• **Screenshot grounding data**:

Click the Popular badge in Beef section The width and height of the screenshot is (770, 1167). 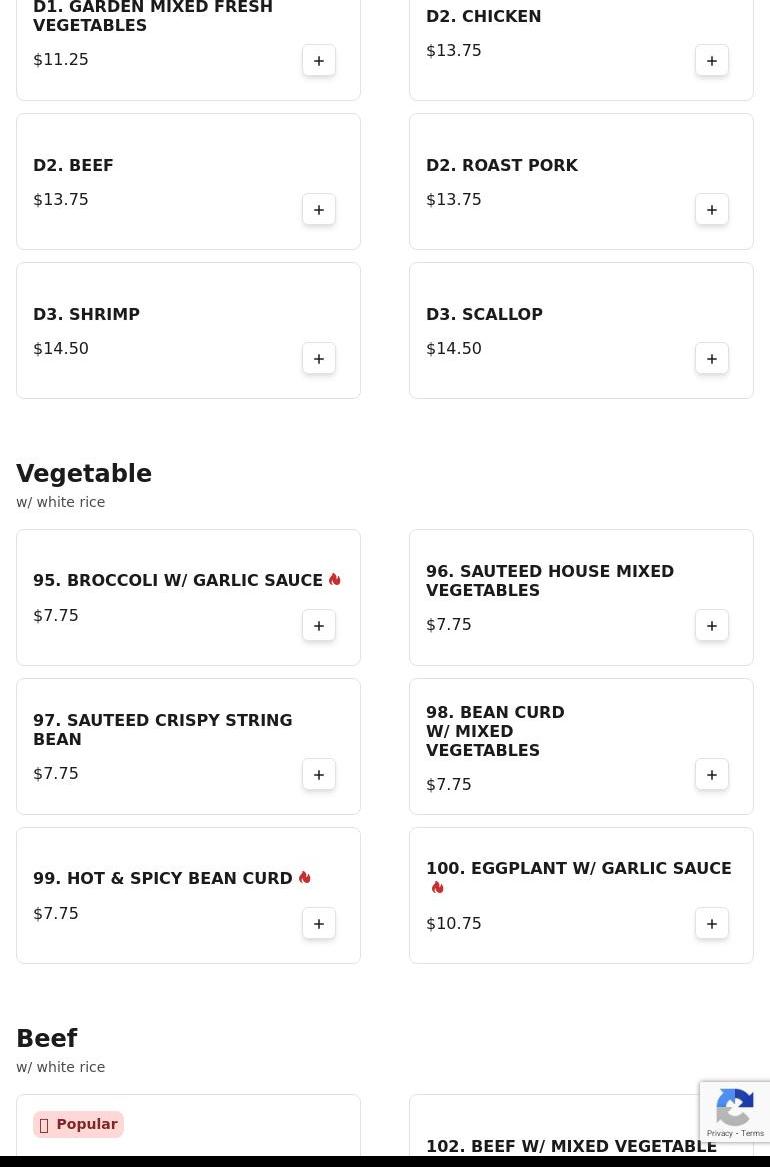click(78, 1125)
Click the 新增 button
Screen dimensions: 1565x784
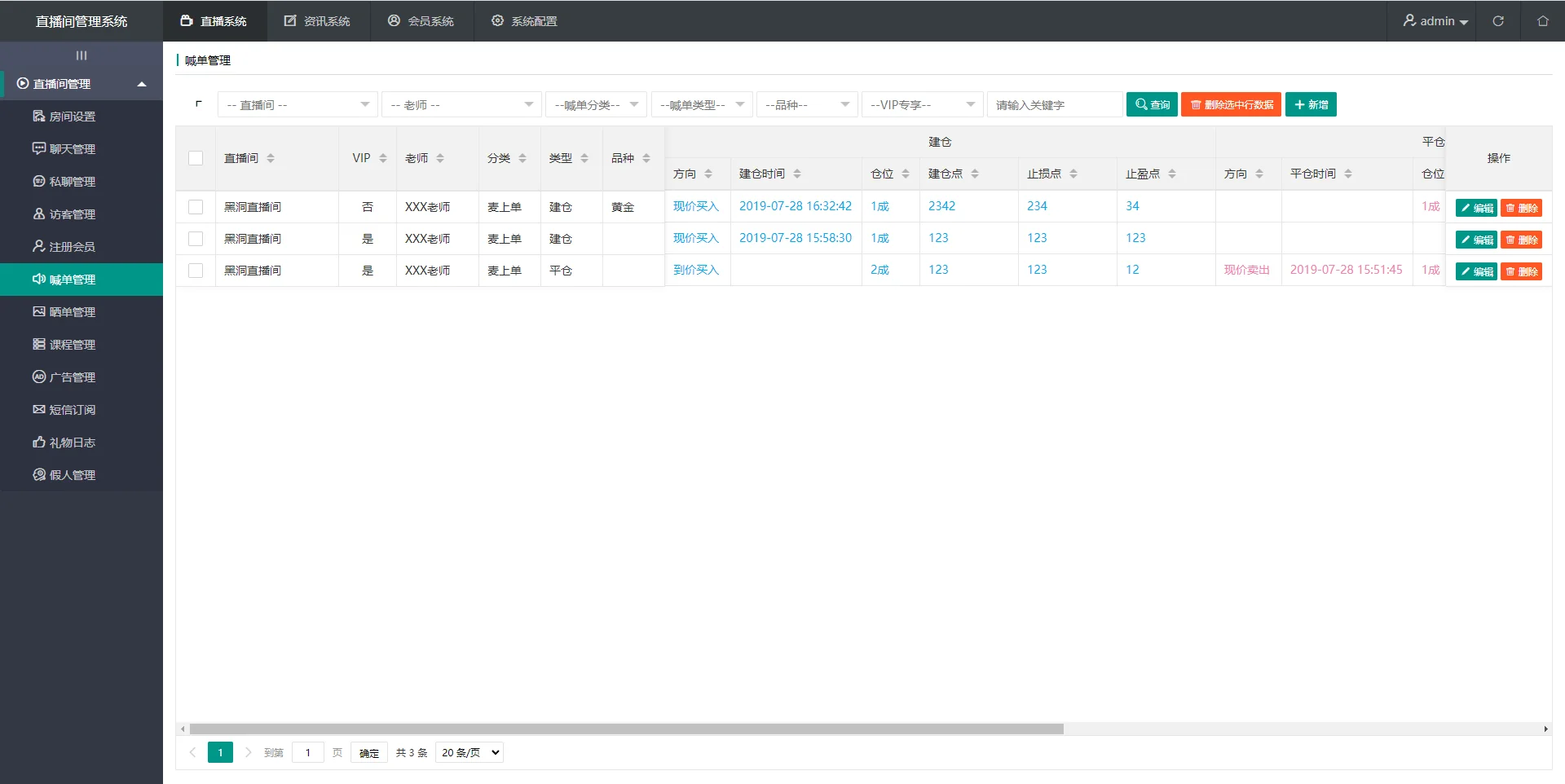(x=1311, y=104)
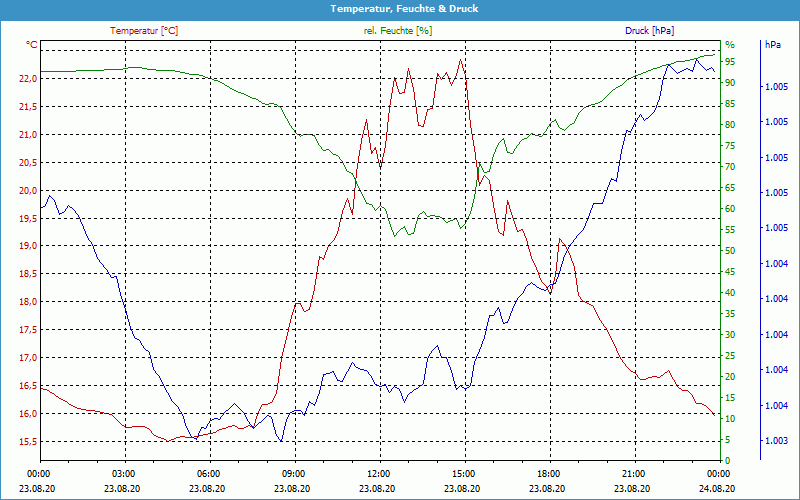Viewport: 800px width, 500px height.
Task: Pick the 09:00 time axis label
Action: click(x=293, y=473)
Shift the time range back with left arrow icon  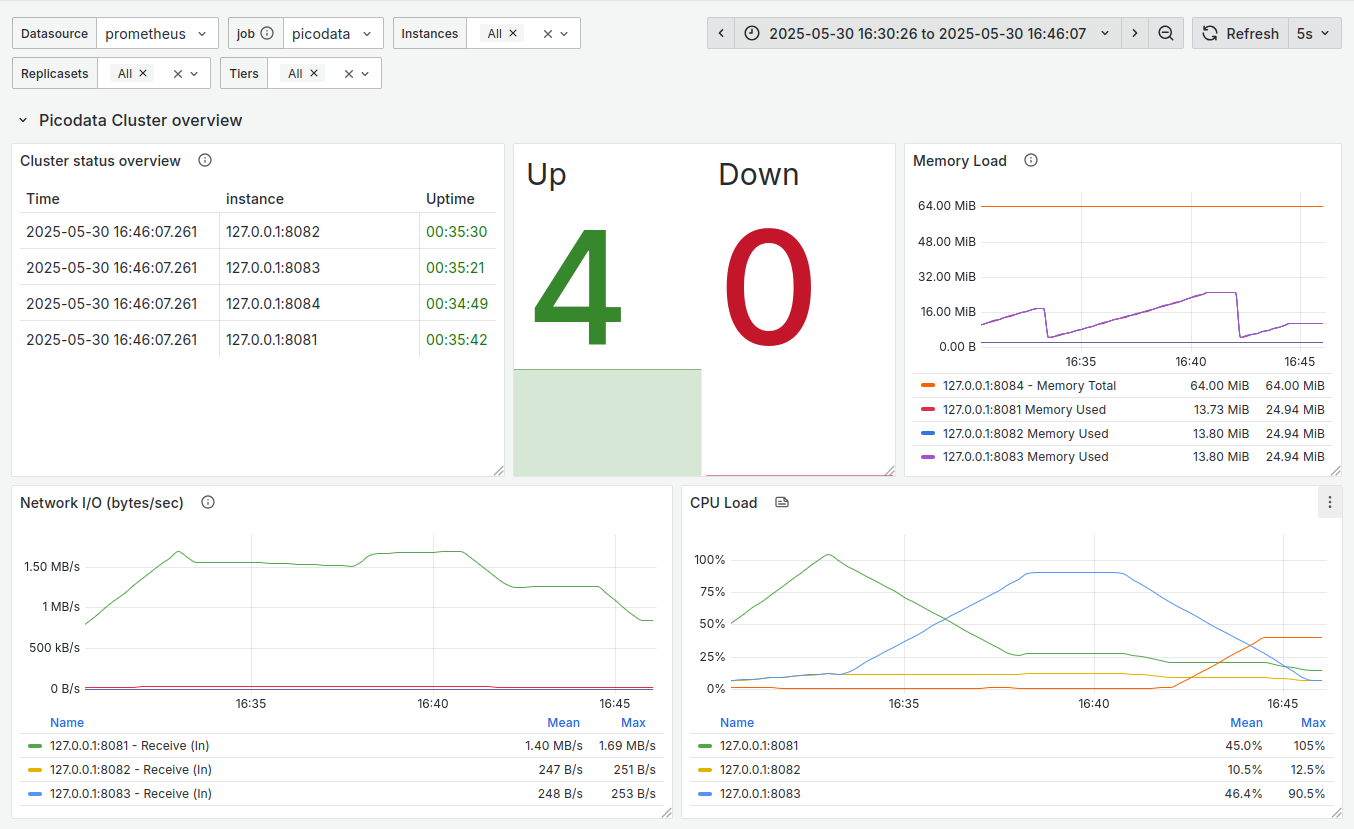[721, 32]
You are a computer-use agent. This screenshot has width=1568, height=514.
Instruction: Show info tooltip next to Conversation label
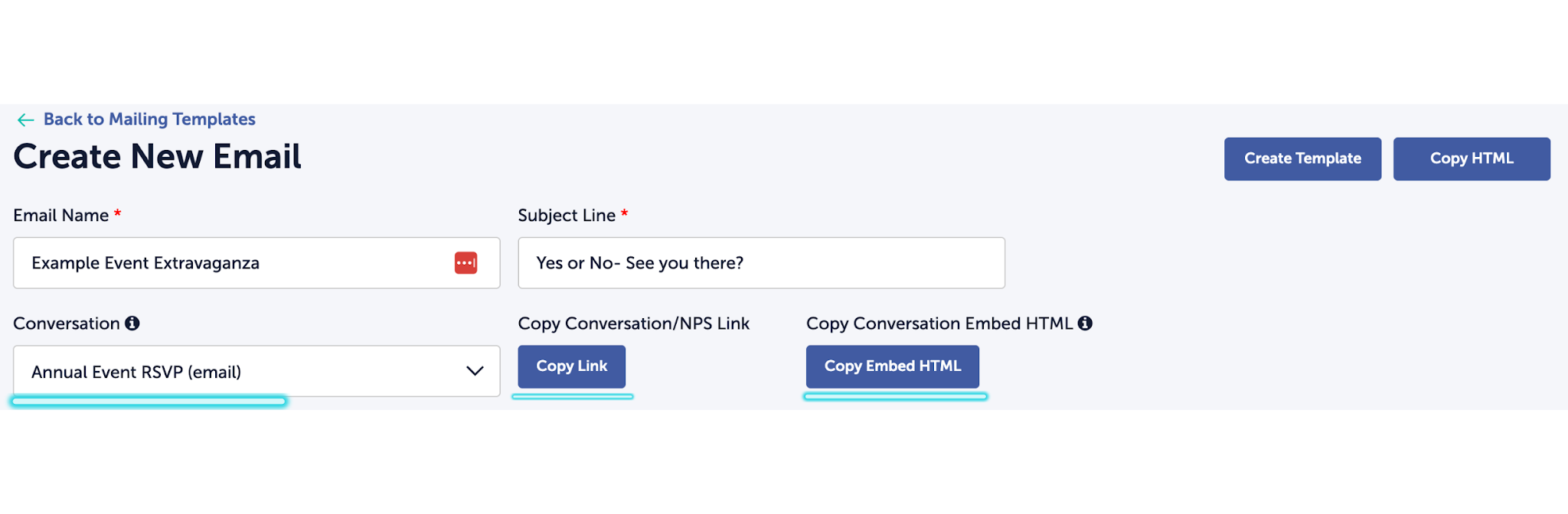(x=132, y=324)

• **Goal of the exercise**:
Print, exactly and only, the lines running from the line with "You are a computer-use" through the last line of the data, including both. Skip any picture.

• **Solution**:
You are a computer-use agent. This screenshot has width=1568, height=514.
Instruction: Show info tooltip next to Conversation label
(x=132, y=324)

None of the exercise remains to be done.